First you want to be sure that your views corresponds to reality. Are you really unloved, unappreciated, or abused? And if so, to what extent? All of us are probably loved or appreciated less than we would like, but one might be misreading the situation. Perhaps your loved ones love you unequivocally but they are busy, stressed, distracted, unhappy, or like all of us, simply imperfect.
However, most likely your view is at least partly correct, and your feelings wholly legitimate. So what to do? First you might talk to those hurting you; tell them what’s bothering you since they can’t read your mind and may be unaware of how you feel. This may be the problem. It is hard to understand each other when we do talk with them, and that much harder still when we don’t. Yet communication is only a starting point and has its drawbacks–you can’t talk everything out. Often its better to “let sleeping dogs lie.” (This relates to my previous post here.)
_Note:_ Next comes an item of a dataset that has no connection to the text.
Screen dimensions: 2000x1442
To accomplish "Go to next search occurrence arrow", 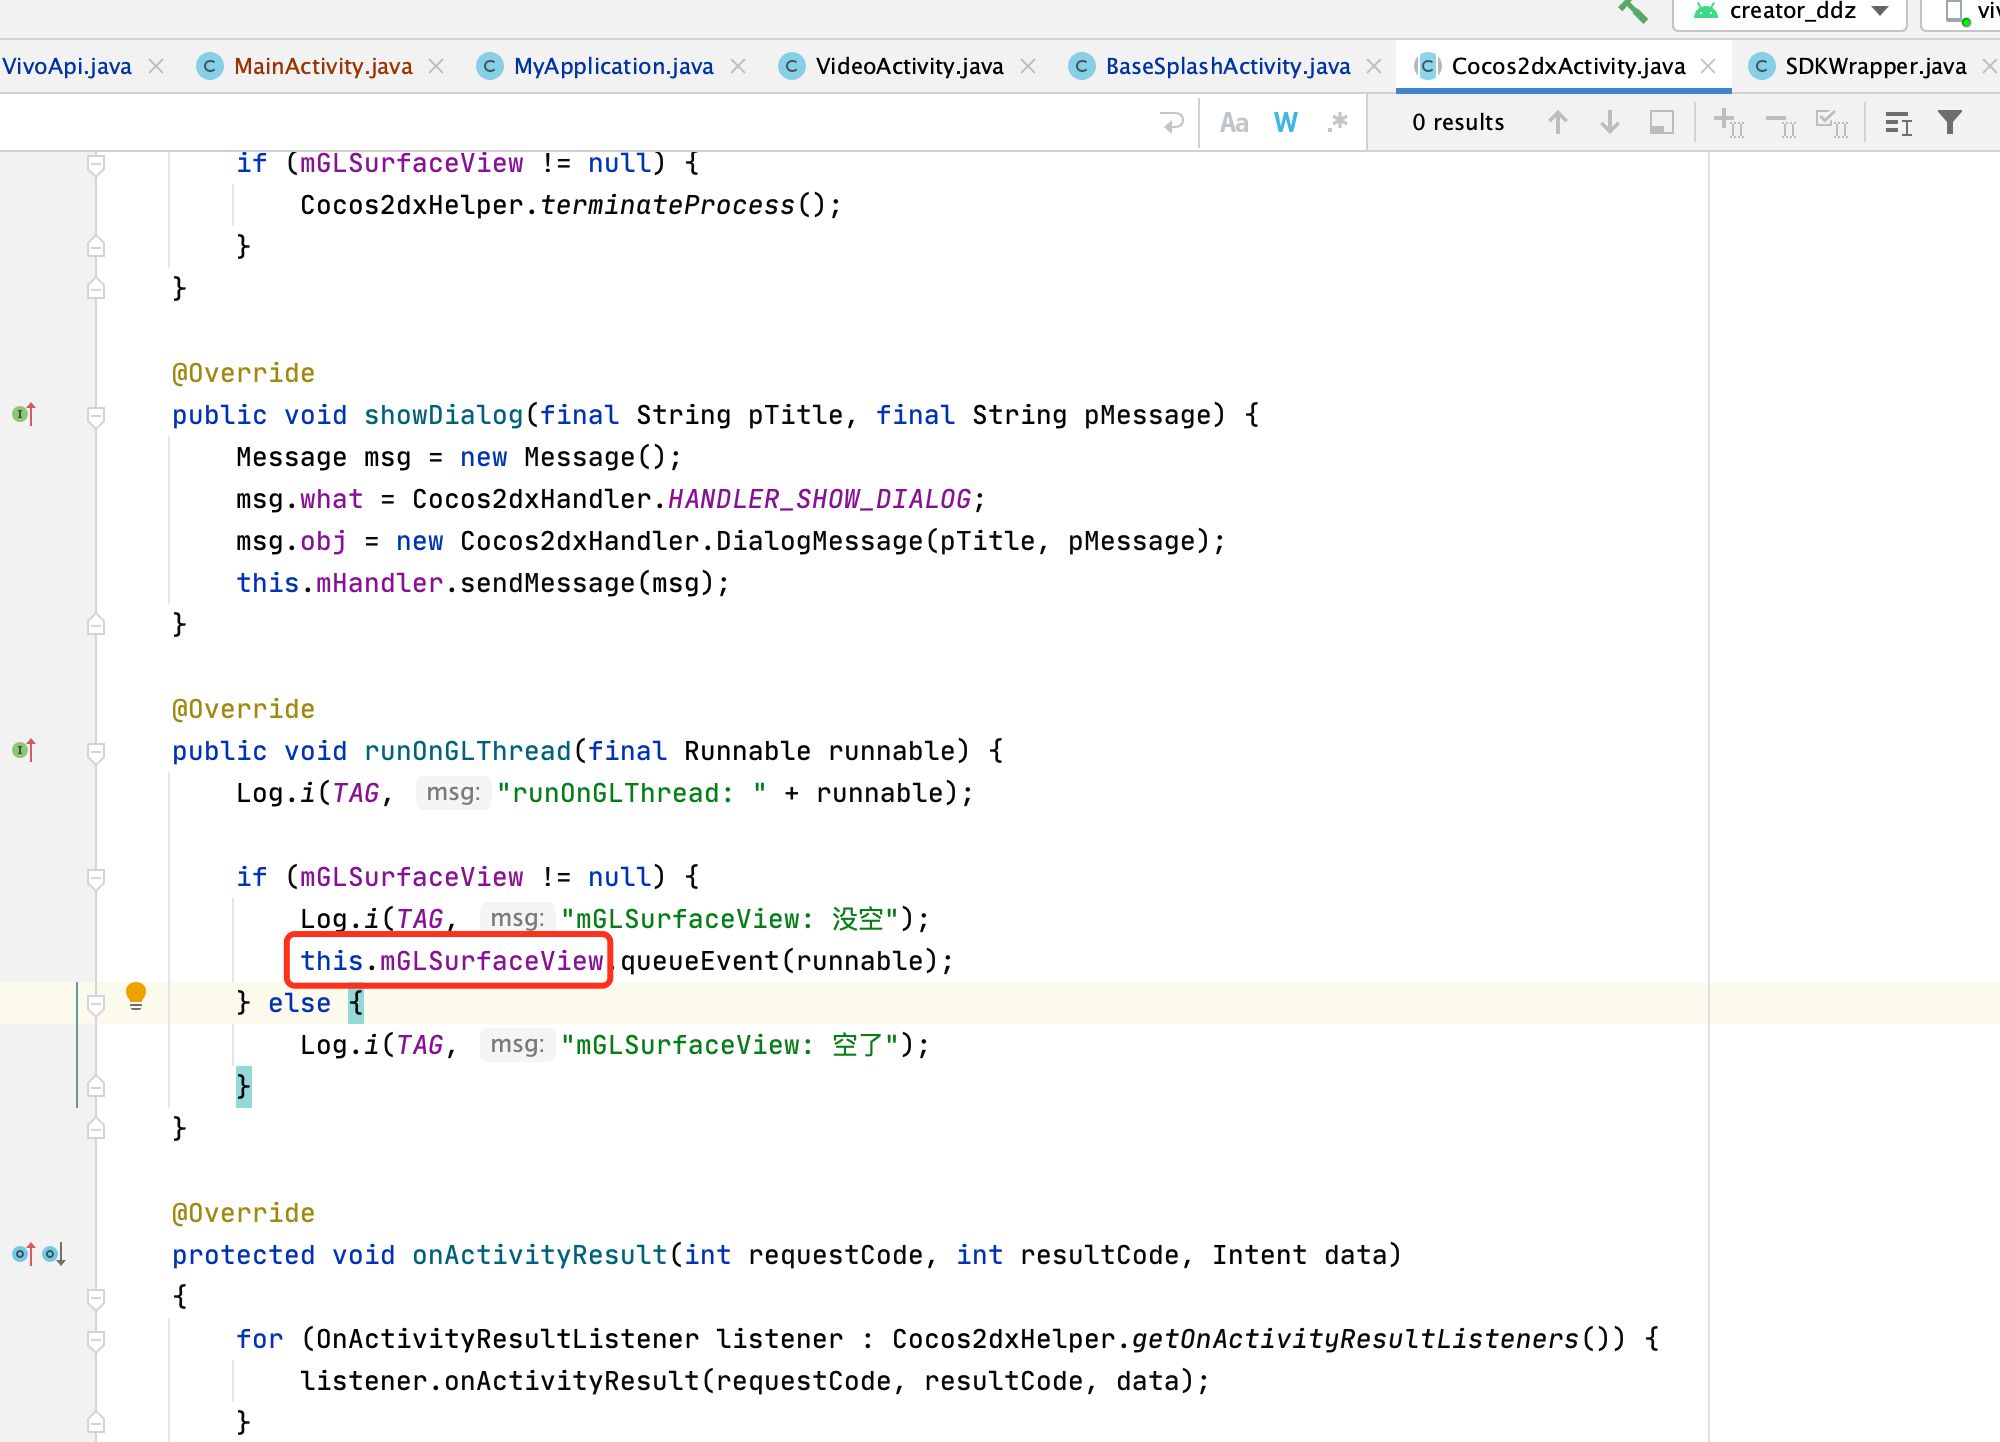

Assuming then that talking doesn’t completely rectify the situation–and it usually doesn’t since words don’t fix the world–what do you do? Here the gamut of responses probably runs from hating to accepting, forgiving, and continuing to love those who sometimes hurt you. You could even direct these responses inward, for example by blaming, hating, loving or forgiving yourself.
Hating is obviously self-defeating, as the Buddha taught long ago: “In this world, hate never dispelled hate. Only love dispels hate. This is the law,ancient and inexhaustible.You too shall pass away. Knowing this, how can you quarrel?” Negative emotions directed toward others will consume and hurt you; hatred and anger are futile emotions. On the other hand, if we look past the shortcomings of people, if we accept, tolerate, forgive and love, we will be happier.
This leads to the answer to our question. We should accept that relationships, like life, are imperfect, and that everyone disappoints us eventually, especially if our expectations are too high. We should lower our expectations and forgive others for their perceived sins against us. We should love as best we can those who are probably trying to love us as best they can. Again, if we expect that our loved ones will love us unconditionally or never be rude or never hurt us, we will be disappointed. Similarly, we should accept ourselves too.
Thus we should accept, forgive, and love both ourselves and those that love us, however imperfectly. Tolerance springs from the realization that we all have flaws and blemishes. But these do not make any of us unlovable; they make us what we are. And if we love and are loved in spite of all our shortcomings, then we have something that few have–imperfect love. No it is not the love of fairy tales; nothing can be as good as what’s unattainable. But it is real love, messy love and, hopefully, enduring love. Perhaps that is what the bard was getting at in sonnet 116:
… Love is not love
Which alters when it alteration finds,
Or bends with the remover to remove:
O no; it is an ever-fixed mark,
That looks on tempests, and is never shaken …
It is the kind of love I’m trying to send out with these feeble words to those I love most. Words are so inadequate … but love is not.